● Work instructions: Reproduce the stretch of the Kelly's Law article from "Thompson spoke at" through "a higher purpose.", keeping every word and punctuation mark unchanged.

● Quoted passage:
*** Block opens ***

DONATE LIFE ORGAN DONATION AWARENESS-MADISON, WISCONSIN
Kelly's Law still saving lives after 10 years
MADISON -- When 16-year-old Kelly Nachreiner died four weeks after receiving her driver's license, she had no way of knowing that 10 years later teenagers across Wisconsin would receive education about organ donation because of a law that bears her name.
When Kelly, a Sauk Prairie High School student, died Jan. 4, 2000 from injuries she sustained in an automobile accident a few days earlier, her decision to donate her organs saved three lives.
Since former Wisconsin Gov. Tommy Thompson signed the Kelly Nachreiner bill into law, requiring Wisconsin driver's education teachers to devote 30 minutes of class time to discuss organ donation, 15-to-19 year-olds now have the highest percentage of "yes" responses for organ donation in the state.
According to the Department of Health Services, about 70 percent of teens 16 to 19 said they wanted to be tissue and organ donors in 2009.
A May 24 ceremony to honor the 10-year anniversary of Kelly's bill quickly became a ceremony to honor Kelly and her family.
"I was crying, she wasn't, but I was," said Thompson, recalling the time he first heard Kelly's story from her mother, Mary Nachreiner.
Thompson spoke at the ceremony held at the UW-Health Organ Procurement Organization where Mary now works. He praised the Nachreiner family, which attended the event along with a man whose life was saved by Kelly's organs, for setting aside its grieving to pursue a higher purpose.
Dr. Anthony D'Alessandro, medical director for UW's OPO, said Kelly's law led to the largest increase in organ donation ever in the United States.
Mary Nachreiner was the last to speak at the ceremony. She told a few stories about her middle daughter's free spirit and creativity, and said that she still is amazed by the profound impact Kelly's decision to be an organ donor has made.
During budget-reduction discussions earlier this year, the Sauk Prairie School Board considered cutting driver's education, where students are exposed to organ-donation instruction because of Kelly's bill.
The board ultimately decided not to cut driver's education, but it remains on the administrator's list of potential cuts for future budget discussions.

*** Block closes ***

● Data:

*** Block opens ***

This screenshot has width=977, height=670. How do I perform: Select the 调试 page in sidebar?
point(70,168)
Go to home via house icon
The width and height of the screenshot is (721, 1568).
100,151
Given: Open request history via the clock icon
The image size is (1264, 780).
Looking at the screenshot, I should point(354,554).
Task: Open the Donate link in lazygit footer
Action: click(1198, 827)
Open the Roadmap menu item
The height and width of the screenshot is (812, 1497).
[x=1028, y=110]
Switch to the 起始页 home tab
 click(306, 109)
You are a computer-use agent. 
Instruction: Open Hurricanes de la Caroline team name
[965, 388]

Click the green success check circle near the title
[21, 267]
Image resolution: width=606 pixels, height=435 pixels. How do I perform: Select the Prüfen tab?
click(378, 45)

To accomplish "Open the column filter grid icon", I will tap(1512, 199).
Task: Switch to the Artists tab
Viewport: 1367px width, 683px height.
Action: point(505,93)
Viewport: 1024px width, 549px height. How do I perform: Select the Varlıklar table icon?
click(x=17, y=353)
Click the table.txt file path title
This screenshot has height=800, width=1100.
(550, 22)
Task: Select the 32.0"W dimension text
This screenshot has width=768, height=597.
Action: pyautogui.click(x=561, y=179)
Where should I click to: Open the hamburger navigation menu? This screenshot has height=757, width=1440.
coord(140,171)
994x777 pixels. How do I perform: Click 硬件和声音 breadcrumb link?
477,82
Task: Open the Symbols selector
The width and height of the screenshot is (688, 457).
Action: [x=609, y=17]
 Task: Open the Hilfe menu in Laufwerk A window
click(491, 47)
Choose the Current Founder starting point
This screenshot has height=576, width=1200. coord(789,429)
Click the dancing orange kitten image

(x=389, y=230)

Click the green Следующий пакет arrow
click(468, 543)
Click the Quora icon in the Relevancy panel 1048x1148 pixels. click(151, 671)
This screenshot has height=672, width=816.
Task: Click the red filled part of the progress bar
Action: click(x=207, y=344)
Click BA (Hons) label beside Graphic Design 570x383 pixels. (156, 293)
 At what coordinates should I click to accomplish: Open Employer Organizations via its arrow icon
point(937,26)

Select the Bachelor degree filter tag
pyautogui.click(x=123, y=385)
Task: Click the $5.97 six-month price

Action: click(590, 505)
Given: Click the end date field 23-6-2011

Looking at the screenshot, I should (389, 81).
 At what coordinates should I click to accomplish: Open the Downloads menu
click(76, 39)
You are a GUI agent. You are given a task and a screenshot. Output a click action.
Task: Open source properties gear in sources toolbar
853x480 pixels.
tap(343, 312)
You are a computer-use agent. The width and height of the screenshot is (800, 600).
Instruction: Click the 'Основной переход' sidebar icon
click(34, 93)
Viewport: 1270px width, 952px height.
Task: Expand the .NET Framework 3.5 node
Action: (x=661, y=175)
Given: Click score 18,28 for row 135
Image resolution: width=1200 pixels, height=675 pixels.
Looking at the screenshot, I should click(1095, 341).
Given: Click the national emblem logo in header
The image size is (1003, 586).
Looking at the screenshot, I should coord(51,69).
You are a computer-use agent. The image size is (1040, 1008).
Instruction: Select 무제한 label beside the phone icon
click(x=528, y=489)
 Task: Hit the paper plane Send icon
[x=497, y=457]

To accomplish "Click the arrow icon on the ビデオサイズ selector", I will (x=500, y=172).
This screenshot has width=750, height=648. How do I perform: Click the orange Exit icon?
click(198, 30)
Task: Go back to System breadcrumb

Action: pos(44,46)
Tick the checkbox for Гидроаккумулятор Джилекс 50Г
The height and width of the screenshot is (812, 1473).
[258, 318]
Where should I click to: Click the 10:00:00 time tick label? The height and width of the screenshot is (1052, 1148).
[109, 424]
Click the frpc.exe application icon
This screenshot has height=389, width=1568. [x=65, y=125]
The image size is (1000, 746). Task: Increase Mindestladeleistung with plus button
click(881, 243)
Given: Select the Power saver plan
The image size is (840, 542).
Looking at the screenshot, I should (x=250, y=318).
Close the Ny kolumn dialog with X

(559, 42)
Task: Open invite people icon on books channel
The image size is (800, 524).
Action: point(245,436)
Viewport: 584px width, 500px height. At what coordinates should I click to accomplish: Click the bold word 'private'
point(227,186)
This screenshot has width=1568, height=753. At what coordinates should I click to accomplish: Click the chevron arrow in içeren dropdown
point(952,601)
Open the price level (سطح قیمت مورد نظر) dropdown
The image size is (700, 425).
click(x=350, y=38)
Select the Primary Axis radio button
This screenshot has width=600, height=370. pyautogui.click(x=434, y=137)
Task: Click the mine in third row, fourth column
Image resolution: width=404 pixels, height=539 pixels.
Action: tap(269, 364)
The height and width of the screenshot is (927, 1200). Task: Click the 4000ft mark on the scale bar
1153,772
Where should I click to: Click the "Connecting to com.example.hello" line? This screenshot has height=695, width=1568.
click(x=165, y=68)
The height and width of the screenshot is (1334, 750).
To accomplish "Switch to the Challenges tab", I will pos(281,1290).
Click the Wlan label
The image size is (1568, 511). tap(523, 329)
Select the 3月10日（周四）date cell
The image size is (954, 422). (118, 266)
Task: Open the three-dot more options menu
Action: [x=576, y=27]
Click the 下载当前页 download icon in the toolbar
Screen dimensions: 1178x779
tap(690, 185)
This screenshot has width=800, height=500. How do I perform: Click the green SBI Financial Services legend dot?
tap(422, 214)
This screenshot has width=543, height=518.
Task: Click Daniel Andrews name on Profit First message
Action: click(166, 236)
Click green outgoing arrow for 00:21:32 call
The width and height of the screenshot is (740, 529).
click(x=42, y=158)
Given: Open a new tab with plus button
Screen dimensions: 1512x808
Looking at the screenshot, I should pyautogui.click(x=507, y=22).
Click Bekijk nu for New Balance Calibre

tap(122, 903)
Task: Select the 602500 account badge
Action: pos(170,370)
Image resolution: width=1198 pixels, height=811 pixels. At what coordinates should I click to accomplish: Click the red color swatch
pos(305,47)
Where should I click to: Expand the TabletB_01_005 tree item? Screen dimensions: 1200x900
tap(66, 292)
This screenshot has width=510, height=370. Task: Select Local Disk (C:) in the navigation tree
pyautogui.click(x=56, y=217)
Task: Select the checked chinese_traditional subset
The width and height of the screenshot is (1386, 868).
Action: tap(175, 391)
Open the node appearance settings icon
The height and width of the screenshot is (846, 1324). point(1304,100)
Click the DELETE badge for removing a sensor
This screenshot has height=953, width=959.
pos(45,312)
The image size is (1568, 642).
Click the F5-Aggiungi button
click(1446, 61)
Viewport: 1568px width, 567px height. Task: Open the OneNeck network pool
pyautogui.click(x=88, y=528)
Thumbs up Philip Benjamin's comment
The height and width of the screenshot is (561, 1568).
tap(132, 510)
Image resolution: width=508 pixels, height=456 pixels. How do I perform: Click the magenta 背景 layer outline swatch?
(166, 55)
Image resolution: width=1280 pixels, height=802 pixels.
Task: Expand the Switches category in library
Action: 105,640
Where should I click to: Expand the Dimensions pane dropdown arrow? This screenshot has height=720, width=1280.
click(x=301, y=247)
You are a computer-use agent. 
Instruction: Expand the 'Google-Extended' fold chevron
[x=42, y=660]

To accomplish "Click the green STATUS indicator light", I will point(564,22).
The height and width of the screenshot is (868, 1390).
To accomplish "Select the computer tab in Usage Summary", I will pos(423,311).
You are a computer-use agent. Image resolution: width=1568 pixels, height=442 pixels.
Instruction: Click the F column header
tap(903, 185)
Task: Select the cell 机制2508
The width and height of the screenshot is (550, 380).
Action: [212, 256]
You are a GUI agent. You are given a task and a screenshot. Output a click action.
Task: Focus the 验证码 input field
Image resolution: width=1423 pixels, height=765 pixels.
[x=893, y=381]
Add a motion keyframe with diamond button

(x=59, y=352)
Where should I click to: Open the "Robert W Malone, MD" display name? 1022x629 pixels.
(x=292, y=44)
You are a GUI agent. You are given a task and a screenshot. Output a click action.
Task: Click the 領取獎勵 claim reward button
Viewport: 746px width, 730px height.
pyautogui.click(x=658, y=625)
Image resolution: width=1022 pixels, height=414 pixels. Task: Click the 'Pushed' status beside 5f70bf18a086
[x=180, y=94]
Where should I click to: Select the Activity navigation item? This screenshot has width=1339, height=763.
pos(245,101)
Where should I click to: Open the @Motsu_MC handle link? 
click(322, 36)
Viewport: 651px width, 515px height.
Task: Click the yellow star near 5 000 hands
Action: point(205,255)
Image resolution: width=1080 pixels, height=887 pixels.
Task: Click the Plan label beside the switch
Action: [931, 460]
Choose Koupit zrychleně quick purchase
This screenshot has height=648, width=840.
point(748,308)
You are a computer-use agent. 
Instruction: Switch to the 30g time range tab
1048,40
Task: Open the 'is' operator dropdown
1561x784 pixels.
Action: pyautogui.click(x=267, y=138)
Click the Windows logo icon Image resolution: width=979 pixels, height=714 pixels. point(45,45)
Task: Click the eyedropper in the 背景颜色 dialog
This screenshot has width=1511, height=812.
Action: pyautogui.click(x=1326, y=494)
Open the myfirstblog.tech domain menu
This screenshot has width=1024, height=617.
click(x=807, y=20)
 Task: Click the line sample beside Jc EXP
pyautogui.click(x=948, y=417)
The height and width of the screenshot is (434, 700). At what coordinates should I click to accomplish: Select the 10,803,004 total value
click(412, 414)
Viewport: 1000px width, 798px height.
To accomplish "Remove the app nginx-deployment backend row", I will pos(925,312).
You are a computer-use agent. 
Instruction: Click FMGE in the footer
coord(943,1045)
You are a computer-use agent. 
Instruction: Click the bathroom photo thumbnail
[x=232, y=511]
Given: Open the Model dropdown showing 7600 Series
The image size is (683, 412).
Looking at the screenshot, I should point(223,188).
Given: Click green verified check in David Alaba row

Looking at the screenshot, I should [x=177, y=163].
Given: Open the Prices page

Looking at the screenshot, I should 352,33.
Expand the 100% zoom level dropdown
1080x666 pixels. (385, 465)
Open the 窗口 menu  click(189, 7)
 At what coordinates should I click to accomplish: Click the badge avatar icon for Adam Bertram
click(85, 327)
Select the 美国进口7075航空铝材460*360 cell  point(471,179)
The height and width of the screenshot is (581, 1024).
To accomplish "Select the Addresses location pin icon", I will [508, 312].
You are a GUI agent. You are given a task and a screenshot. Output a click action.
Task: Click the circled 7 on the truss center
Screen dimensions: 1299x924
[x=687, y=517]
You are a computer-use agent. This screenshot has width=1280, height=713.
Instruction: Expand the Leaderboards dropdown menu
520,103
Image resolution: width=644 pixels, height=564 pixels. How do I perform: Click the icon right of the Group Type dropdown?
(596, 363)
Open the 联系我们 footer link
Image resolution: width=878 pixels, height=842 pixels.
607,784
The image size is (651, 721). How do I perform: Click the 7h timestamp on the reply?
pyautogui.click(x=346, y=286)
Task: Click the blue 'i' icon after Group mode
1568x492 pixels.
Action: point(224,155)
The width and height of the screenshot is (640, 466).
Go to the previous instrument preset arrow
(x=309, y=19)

*** Block closes ***

● Answer to this exercise:
Thompson spoke at the ceremony held at the UW-Health Organ Procurement Organization where Mary now works. He praised the Nachreiner family, which attended the event along with a man whose life was saved by Kelly's organs, for setting aside its grieving to pursue a higher purpose.